American-bred Thoroughbred racehorse

Silver Train (foaled February 11, 2002) was an American Thoroughbred racehorse. Bred by Joe Mulholland and family in Georgetown, Kentucky, he was out of the mare Ridden In The Stars and sired by Old Trieste, a son of U.S. Racing Hall of Fame inductee A.P. Indy.

Purchased by the Buckram Oak Farm of Mahmoud Fustuq, at age two Silver Train raced four times, winning once and finishing second twice. At age three in 2005, he won three times, including the Grade II Jerome Handicap, plus had three third-place finishes. Ridden by Edgar Prado in the most important win of his career, Silver Train overtook a tiring Lost in the Fog in midstretch and held off a fast charging Taste of Paradise to win the six furlong Breeders' Cup Sprint at Belmont Park.

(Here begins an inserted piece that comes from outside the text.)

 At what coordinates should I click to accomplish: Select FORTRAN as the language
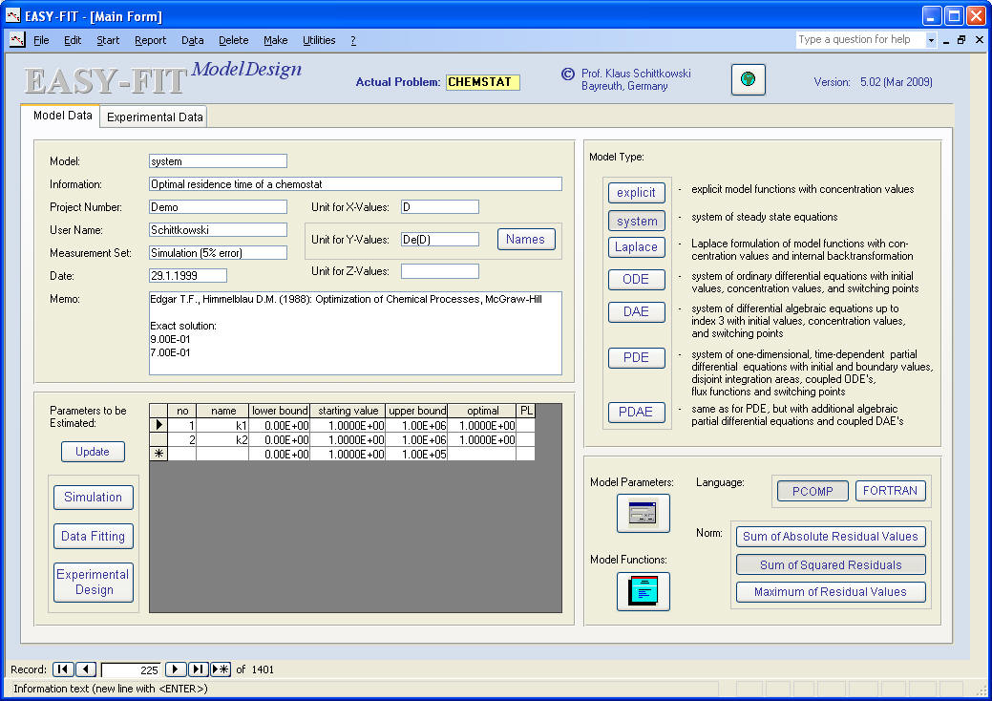point(890,491)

Sold in 2006 to Four Roses Thoroughbreds, Silver Train won the Grade II Tom Fool Handicap and the Grade I Metropolitan Mile. In October's Vosburgh Stakes, he ran a disappointing last in a five-horse field. Believing the horse might be out of his element in attempting a second straight win in the 2006 Breeders' Cup Sprint, trainer Richard E. Dutrow, Jr. opted to run him in November's Cigar Mile Handicap where he ran third to Discreet Cat. Silver Train was then retired to stand at stud for the 2007 season at the Vinery Kentucky in Lexington. In 2011, Silver Train was purchased by HnR Nothhaft Horseracing LLC and moved to Northview PA. Silver Train was number one in winners among 2nd year sires in 2011.